══ Exercise data ══
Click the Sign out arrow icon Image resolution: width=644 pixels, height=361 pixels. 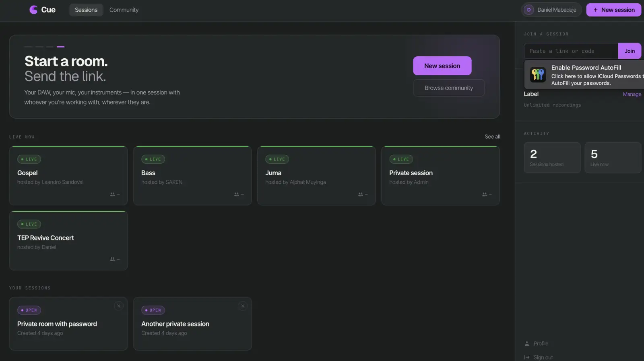click(x=527, y=357)
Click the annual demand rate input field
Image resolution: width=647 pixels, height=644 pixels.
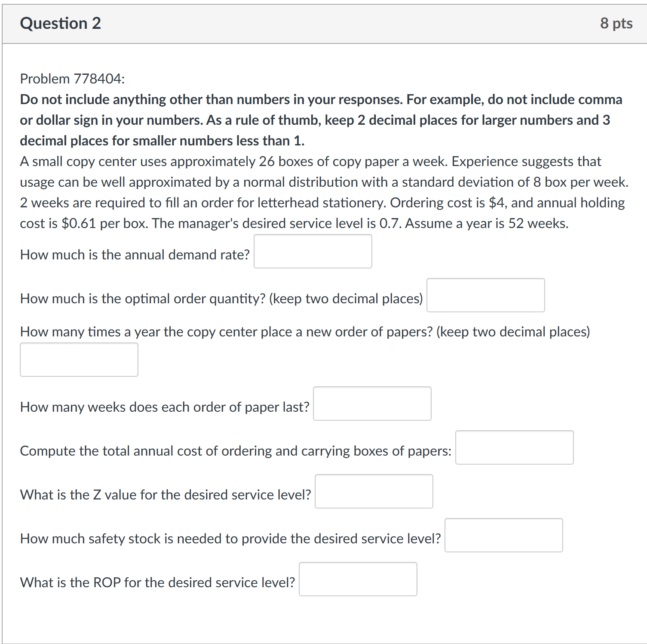[313, 251]
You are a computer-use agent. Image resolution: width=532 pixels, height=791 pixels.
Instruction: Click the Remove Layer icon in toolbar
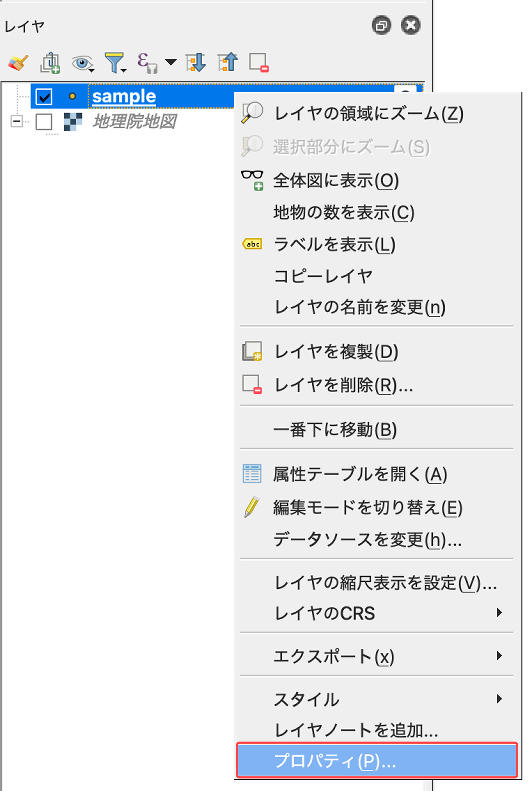(x=258, y=63)
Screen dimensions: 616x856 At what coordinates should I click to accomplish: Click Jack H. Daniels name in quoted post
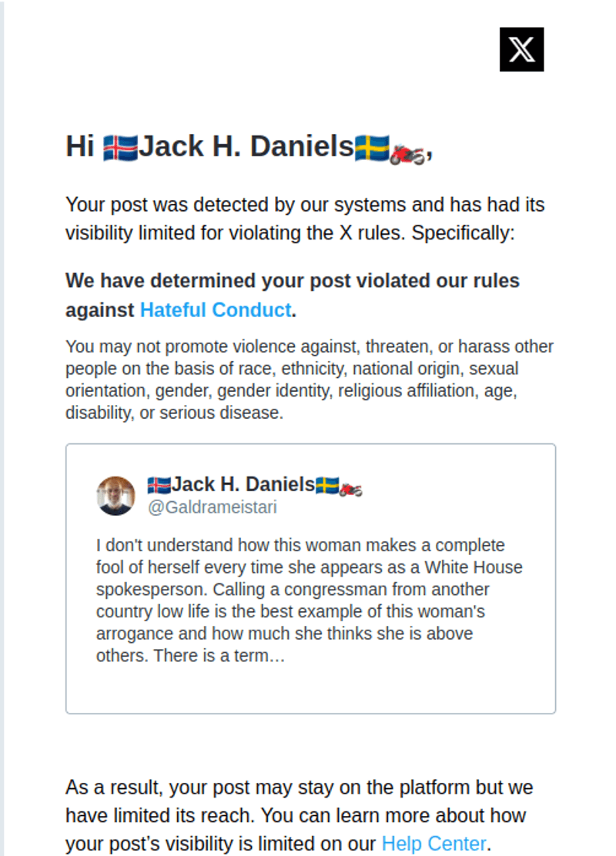click(243, 484)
═══
** Work instructions **
The answer is the run of lines from the one with "Click the annual demand rate input field" through the final line of the data, copied exactly, and nothing else; no pictures.

** Solution to the problem **
Click the annual demand rate input field
Image resolution: width=647 pixels, height=644 pixels.
[313, 251]
You are a computer-use agent. Image resolution: width=532 pixels, height=791 pixels.
Instruction: Click the Remove Layer icon in toolbar
(x=258, y=63)
Screen dimensions: 616x856 At what coordinates should I click to accomplish: Click Jack H. Daniels name in quoted post
click(243, 484)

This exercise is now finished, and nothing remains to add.